Signals were presented to listeners over Sennheiser HD 650 headphones in a double walled soundproof booth after having been digitally mixed, D/A converted, and amplified using a Lynx TWO sound card. A graphical interface was displayed on a computer screen outside the booth window. A keyboard and a computer mouse were inside the booth to interact with the interface and gather the transcripts.

3 Listeners

Listeners self-reported normal hearing and French as their native language and were paid for their participation. Eight listeners took part in each sub-experiment. Within each experiment, no listener participated at both sub-experiments since the target sentences used in each sub-experiment were the same.

4 Results

4.1 HP Target

Figure 1 presents the SRTs measured in the presence of a HP-filtered target as a function of the filter attenuation in the low-frequency region. SRTs first increased linearly from 0 to 15-dB attenuation and then remained constant for further attenuations. Intelligibility was not disrupted any longer after filtering out the target by 15-dB attenuation. A one-factor repeated measures analysis of variance (ANOVA) was performed on the experimental data, showing a main effect of the filter attenuation [F(7,7) = 10.58; p < 0.001]. Tukey pairwise comparisons were performed on the data: none of the SRTs from 10-dB attenuation to 35-dB were significantly different from each other. By fitting a broken stick function on the experimental data, the floor value was determined at 13-dB attenuation and the slope of the linear increase of SRT was 0.53 dB SRT/dB attenuation.
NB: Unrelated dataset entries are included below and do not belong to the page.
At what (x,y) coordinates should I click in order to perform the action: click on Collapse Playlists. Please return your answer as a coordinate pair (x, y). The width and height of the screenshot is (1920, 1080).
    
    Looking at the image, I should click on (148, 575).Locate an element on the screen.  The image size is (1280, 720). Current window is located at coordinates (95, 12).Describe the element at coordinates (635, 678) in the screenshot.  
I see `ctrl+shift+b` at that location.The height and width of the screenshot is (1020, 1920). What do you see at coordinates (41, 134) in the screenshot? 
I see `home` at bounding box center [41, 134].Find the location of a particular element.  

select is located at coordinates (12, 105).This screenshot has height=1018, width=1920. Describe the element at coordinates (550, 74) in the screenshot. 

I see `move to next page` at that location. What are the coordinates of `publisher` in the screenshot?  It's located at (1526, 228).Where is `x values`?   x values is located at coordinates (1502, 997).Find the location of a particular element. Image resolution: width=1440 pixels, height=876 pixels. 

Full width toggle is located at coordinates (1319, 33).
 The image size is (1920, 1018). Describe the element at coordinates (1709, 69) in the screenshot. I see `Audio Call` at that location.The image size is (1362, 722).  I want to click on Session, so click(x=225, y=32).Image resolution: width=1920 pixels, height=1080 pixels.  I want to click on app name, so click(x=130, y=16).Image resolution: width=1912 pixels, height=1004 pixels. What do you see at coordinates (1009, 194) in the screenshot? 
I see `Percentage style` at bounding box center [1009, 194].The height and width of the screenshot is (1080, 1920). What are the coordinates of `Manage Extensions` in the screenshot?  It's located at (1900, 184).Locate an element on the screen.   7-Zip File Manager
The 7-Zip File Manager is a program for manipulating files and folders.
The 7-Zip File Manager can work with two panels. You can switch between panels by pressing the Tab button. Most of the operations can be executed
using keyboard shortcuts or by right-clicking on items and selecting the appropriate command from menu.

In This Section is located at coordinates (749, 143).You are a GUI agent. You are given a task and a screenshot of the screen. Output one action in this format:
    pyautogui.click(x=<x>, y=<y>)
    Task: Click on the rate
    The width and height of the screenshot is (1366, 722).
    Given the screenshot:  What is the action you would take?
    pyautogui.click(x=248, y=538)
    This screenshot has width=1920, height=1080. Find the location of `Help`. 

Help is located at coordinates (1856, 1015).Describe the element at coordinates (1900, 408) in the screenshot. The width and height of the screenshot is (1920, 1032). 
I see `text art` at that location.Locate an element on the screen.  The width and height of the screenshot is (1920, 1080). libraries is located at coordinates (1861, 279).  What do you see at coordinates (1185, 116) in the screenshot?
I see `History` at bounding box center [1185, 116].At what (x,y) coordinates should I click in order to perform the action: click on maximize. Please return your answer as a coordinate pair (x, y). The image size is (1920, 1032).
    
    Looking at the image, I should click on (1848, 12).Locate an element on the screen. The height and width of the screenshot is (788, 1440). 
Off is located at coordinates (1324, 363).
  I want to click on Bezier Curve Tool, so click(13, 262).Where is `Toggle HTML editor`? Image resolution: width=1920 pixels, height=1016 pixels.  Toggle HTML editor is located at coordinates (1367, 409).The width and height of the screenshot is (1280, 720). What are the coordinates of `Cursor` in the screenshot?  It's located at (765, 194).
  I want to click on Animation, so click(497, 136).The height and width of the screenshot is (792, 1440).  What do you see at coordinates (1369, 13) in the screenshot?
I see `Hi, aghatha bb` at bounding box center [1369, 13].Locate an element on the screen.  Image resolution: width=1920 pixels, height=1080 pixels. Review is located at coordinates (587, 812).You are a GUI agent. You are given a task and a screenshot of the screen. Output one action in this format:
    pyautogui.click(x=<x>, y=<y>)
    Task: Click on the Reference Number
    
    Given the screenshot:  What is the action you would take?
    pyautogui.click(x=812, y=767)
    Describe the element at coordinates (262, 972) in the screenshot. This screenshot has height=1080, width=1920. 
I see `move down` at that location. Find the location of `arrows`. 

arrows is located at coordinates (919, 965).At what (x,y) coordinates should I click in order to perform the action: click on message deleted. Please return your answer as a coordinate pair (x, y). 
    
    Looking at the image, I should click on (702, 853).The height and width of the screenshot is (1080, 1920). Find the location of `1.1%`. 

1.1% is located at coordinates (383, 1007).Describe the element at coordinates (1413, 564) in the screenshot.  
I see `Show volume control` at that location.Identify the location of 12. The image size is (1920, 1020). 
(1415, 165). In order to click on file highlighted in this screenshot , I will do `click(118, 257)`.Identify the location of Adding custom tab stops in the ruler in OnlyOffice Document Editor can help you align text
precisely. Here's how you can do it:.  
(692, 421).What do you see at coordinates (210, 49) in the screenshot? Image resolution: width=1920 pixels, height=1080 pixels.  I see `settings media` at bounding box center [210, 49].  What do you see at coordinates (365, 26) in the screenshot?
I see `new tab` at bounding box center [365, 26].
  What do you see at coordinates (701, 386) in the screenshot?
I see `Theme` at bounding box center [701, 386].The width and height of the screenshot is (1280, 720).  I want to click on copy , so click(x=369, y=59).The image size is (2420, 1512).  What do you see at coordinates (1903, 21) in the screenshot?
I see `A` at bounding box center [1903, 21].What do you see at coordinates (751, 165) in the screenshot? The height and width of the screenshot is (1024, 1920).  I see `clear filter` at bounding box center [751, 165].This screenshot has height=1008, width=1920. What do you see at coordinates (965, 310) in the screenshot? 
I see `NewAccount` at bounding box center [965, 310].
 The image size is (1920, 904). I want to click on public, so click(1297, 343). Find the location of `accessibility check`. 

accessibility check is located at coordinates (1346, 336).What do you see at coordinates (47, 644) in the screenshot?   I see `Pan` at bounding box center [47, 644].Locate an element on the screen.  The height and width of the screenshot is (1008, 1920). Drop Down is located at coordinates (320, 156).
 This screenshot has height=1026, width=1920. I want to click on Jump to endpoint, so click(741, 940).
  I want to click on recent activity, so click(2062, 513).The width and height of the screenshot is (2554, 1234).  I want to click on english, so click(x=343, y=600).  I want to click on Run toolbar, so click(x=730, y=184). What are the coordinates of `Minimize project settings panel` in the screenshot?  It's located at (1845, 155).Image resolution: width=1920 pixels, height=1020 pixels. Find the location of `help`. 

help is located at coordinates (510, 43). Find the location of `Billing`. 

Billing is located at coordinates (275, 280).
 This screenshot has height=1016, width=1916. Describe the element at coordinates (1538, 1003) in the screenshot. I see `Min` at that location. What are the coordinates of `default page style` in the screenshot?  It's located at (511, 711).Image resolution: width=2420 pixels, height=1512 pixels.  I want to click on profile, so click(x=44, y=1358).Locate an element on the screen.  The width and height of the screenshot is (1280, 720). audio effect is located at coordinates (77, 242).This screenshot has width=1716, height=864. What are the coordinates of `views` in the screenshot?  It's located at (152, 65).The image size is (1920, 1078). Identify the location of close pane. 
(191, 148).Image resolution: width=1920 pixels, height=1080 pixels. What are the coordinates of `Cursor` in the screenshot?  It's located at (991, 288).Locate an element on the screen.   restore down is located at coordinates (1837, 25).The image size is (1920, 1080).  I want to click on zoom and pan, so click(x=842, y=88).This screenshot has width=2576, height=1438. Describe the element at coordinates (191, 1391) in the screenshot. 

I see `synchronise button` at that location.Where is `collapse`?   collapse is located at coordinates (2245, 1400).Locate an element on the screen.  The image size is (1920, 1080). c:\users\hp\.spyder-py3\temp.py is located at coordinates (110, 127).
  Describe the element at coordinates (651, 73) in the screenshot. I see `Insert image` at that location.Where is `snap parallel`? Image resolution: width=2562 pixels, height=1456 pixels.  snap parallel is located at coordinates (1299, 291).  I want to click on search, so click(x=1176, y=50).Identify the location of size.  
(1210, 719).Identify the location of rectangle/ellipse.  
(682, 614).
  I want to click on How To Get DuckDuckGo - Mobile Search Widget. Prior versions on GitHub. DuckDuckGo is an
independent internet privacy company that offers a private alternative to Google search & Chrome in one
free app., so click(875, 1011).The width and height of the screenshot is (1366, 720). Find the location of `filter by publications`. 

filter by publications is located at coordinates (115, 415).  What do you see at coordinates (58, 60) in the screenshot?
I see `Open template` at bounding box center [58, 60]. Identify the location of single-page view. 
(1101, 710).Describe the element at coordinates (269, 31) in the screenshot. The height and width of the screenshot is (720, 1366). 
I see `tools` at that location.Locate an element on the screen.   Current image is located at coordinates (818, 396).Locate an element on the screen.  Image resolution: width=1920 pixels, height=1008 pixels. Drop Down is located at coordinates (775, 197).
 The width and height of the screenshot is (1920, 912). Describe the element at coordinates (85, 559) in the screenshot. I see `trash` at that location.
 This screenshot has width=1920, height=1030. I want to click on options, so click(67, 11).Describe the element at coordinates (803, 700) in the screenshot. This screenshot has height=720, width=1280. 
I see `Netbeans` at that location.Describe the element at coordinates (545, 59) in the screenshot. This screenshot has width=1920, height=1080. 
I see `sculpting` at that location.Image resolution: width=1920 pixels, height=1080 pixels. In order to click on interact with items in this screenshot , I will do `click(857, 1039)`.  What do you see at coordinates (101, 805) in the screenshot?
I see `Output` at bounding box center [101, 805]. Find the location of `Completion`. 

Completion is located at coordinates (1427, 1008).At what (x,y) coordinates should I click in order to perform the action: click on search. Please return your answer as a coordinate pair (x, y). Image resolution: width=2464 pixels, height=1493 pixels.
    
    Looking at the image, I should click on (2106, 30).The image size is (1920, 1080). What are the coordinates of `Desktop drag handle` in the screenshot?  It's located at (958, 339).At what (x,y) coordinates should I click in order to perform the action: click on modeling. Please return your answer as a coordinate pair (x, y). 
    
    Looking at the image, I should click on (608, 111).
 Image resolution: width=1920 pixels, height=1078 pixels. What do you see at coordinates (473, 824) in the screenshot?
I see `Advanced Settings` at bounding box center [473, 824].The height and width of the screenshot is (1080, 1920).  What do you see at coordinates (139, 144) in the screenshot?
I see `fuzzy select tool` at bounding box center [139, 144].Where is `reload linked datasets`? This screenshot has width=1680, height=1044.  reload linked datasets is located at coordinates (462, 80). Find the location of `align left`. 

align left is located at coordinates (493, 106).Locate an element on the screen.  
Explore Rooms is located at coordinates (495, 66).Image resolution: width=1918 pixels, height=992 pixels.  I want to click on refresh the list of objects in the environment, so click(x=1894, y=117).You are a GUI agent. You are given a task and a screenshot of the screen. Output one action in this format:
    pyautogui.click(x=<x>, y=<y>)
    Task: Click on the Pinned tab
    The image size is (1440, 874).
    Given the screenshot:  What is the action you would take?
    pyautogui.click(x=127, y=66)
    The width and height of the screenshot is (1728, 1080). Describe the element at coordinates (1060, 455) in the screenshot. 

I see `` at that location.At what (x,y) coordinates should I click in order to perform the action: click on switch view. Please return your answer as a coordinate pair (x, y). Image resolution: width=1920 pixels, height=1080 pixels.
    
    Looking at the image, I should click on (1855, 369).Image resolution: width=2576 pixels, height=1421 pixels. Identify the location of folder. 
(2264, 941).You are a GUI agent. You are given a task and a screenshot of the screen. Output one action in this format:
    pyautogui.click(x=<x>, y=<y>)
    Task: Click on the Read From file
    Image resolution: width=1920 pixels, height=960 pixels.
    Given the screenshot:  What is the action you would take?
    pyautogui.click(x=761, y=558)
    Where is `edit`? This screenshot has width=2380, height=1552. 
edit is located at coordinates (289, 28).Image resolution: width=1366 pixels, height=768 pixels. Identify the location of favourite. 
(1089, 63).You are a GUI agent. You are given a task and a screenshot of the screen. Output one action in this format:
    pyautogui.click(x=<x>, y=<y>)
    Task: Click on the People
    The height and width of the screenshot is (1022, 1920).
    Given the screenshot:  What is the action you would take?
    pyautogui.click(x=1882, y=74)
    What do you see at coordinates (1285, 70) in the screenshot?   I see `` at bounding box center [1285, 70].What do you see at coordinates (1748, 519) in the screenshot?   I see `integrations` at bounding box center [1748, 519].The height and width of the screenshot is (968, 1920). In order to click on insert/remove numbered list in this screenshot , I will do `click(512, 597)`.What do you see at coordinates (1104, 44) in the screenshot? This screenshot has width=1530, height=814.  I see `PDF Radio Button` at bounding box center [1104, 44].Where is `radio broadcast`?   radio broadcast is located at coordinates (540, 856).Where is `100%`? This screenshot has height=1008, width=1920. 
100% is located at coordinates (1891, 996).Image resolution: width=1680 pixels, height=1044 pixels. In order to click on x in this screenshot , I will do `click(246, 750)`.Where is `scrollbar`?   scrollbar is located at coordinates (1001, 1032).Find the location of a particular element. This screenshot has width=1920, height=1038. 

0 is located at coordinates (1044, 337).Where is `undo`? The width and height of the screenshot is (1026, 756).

The same fitting process has been used in each experiment to determine the slope and the floor (or ceiling) value.

4.2 LP Target

SRT measurements in the presence of a LP-filtered target are plotted in Fig. 2 as a function of the filter attenuation. As in the HP case, SRTs increased linearly with a slope of 0.48 dB SRT/dB attenuation, but unlike the HP case, SRTs kept increasing until a floor value of 37-dB attenuation. Intelligibility remained at a SRT of about 10 dB for further attenuations. A one-factor repeated measures ANOVA was performed on each sub-experiment independently. In both sub-experiments, a main effect of attenuation was observed [F(7,7) > 16.2; p < 0.01]. Post-hoc Tukey pairwise comparisons were performed on the data of each sub-experiment. In sub-experiment A (filled circles), the four SRTs at the highest level of attenuation (20, 25, 30 and 35 dB) are not significantly different from each other. In sub-experiment B (open circles), the six SRTs at the highest attenuation level (23, 28, 33, 39, 42 and 45 dB) are not significantly different from each other.

4.3 HP Masker

SRTs measured with a HP filtered masker are presented as a function of the filter attenuation in Fig. 3. SRTs decreased linearly with a slope of ‑0.65 dB SRT/dB attenuation indicating an improvement of speech intelligibility by filtering out the low frequencies in the masker signal. At 43-dB attenuation (ceiling value), SRTs stopped decreasing and presented an asymptote at about ‑35 dB. A one-factor repeated measures ANOVA indicated a significant main effect of the filter attenuation on speech intelligibility [F(7,7) > 41.8; p < 0.01 in each sub-experiment]. Tukey pairwise comparisons were performed on the dataset of sub-experiments A and B. In sub-experiment A (filled circles), only the pairs of SRTs at the attenuations 30/25, 10/15 and 0/5 were not significantly different. All the other pairs of SRTs were significantly different from each other. In sub-experiment B (open circles), SRTs for 0 and 20-dB attenuation were significantly different from each other and all SRTs obtained for 40-dB attenuation at 40 dB and above were not significantly different from each other.

4.4 LP Masker

Figure 4 presents the SRTs measurements obtained in the presence of a LP filtered masker as a function of the filter attenuation. As in the HP case, SRTs linearly decreased with attenuation until the ceiling value of 36-dB attenuation. For further attenuations, SRTs were constant at about ‑35 dB. The slope of the linear decrease of SRTs was ‑0.76 dB SRT/dB attenuation. A one-factor repeated measures ANOVA was performed on the data from each sub-experiment independently. A main effect of the filter attenuation was found [F(7,7) > 44.5; p < 0.01], which was further investigated by performing Tukey pairwise comparisons on the dataset from each sub-experiment. In sub-experiment A (filled circles), all pairs of SRTs were different from each other except for those corresponding to an attenuation at 38 dB and above. In sub-experiment B (open circles), none of the SRTs between 34-dB and 65-dB attenuation were significantly different. SRTs obtained for lower attenuations were all significantly different from each other.

5 Discussion

In each experiment, speech intelligibility was strongly influenced by the SNR in a specific band. However, SRTs were not affected any longer beyond a certain attenuation level (floor or ceiling values) and remained constant. The floor/ceiling values observed in these experiments are not in agreement with the SII assumptions, except when the target was HP-filtered. In this specific case, the results suggested a floor value at 13-dB attenuation. The results from the other experiments suggested a larger range of SNRs contributing to speech intelligibility [‑37 dB; 43 dB]. When the target is filtered, the floor value seemed to be frequency-dependent in contrast to the SII approach which proposes the same SNR range in each frequency band. It is worth noting that the SII standard was not designed for sharply filtered speech or sharply filtered noise such as the stimuli used in the present study. The SII is then not expected to predict the data presented here but other values for the ceiling and floor SNRs than those proposed by the standard are needed to describe speech intelligibility of sharply filtered signals.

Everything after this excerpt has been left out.